The distributed denial-of-service (DDoS) attack on Friday that disabled access to some of the Internet’s biggest websites was highly sophisticated and involved tens of millions of IP addresses across different vectors, according to Dyn, the domain name service (DNS) hosting company that was targeted.
The incident, which affected sites including Amazon, Twitter, GitHub, Spotify and Reddit, was in fact made up of three separate attacks, Dyn said over the weekend.
The first attack began at 7 a.m. ET, or noon BST, and took out service in the east coast region for about two hours, Dyn said.
“While it’s not uncommon for Dyn’s Network Operations Center (NOC) team to mitigate DDoS attacks, it quickly became clear that this attack was different,” said Dyn chief strategy officer Kyle York in a blog post. “It was a sophisticated attack across multiple attack vectors and Internet locations.”
One source of the malicious traffic was a network of devices such as webcams and set-top video recorders controlled by Mirai, a botnet command tool whose source code was recently released to the public, according to York.
“We observed tens of millions of discrete IP addresses associated with the Mirai botnet that were part of the attack,” he wrote, saying the findings were confirmed by analysis from security firm Flashpoint and hosting provider Akamai.
The attack didn’t affect areas outside the east coast of the US, meaning users on the west coast, for instance, were able to access Dyn customers normally.
A second wave of attack traffic appeared just before noon ET, and while it wasn’t limited to the east-coast area it was mitigated more quickly, in just over an hour. This attack resulted in extended latency delays for users, York said.
He confirmed that a third attack was carried out, but was fended off without affecting customers.
IT security experts said the scale of such attacks has grown appreciably in recent months, in part due to new botnets such as Mirai that control of millions of unprotected Internet-connected devices.
The changes mean the companies charged with mitigating such bursts of traffic must take new measures to be able to handle upcoming attacks, experts said.
“With the significant increase in attack sizes over the past 18 months, which now often surpassing bursts of half a terabit per second, many infrastructure and SaaS providers are looking to beef up their overall capacity and DDoS mitigation measures,” stated Marc Gaffan, vice president at IT security firm Imperva for its Incapsula products.

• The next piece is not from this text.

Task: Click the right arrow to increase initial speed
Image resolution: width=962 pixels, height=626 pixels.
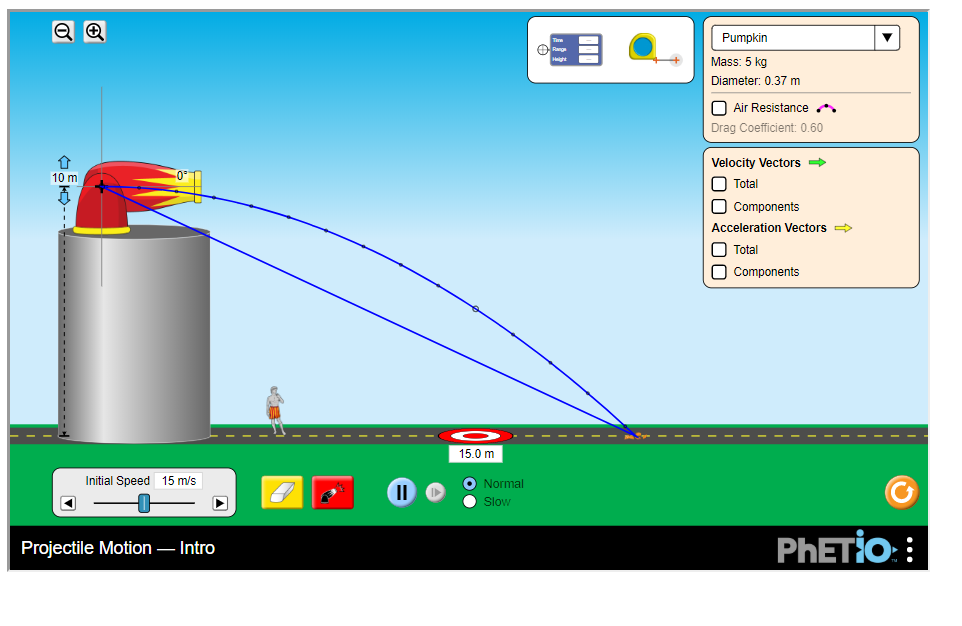Action: (x=220, y=503)
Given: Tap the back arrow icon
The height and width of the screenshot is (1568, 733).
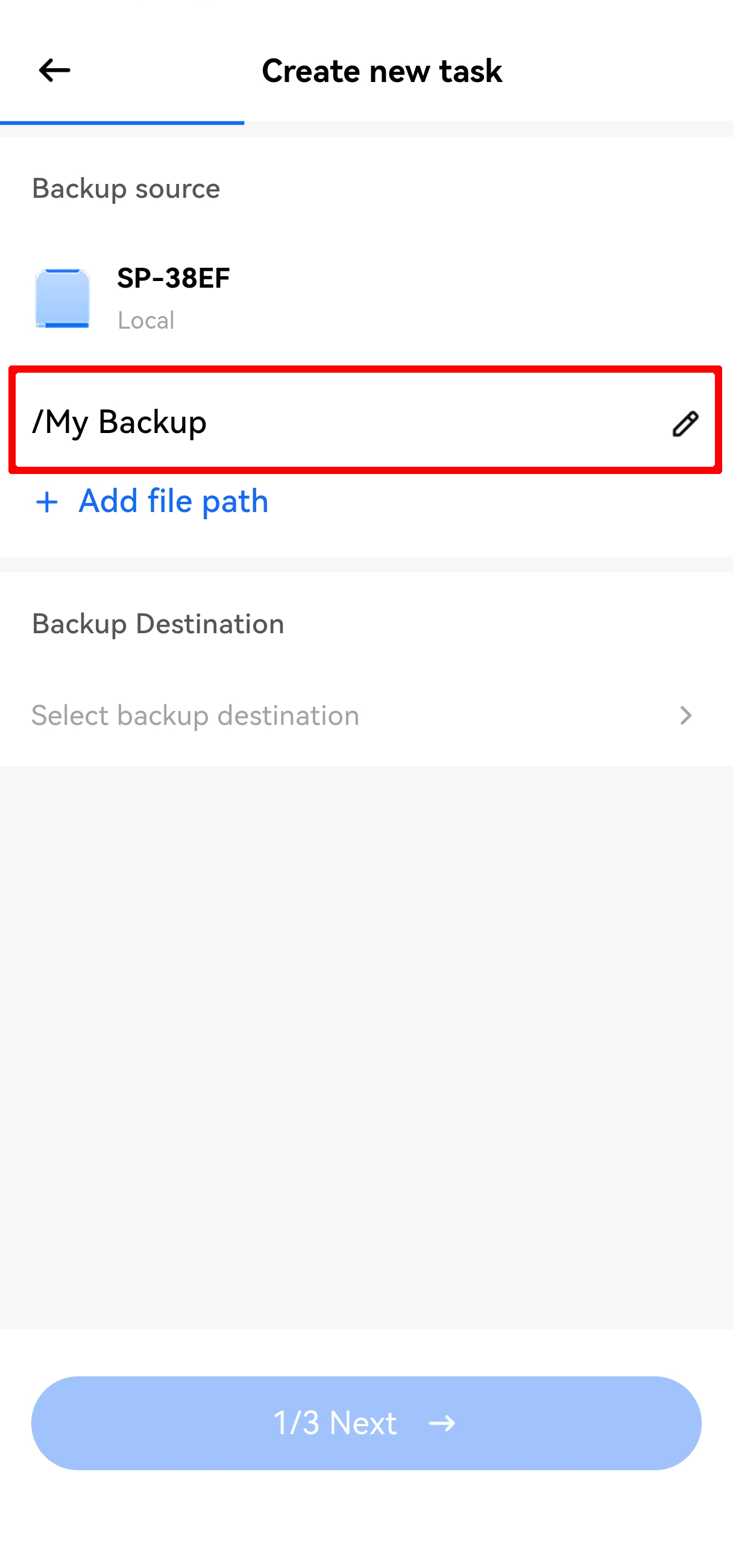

Incapsula was one of the first to detect large-scale attacks launched from networks of connected gadgets, last year reporting on a malicious network made up of webcams.
Over the weekend Chinese electronics firm Hangzhou Xiongmai issued a recall in the US for the webcams identified as playing a role in the attack on Dyn, but research firm IDC anticipates there will be more than 28 billion IoT devices installed over the next four years.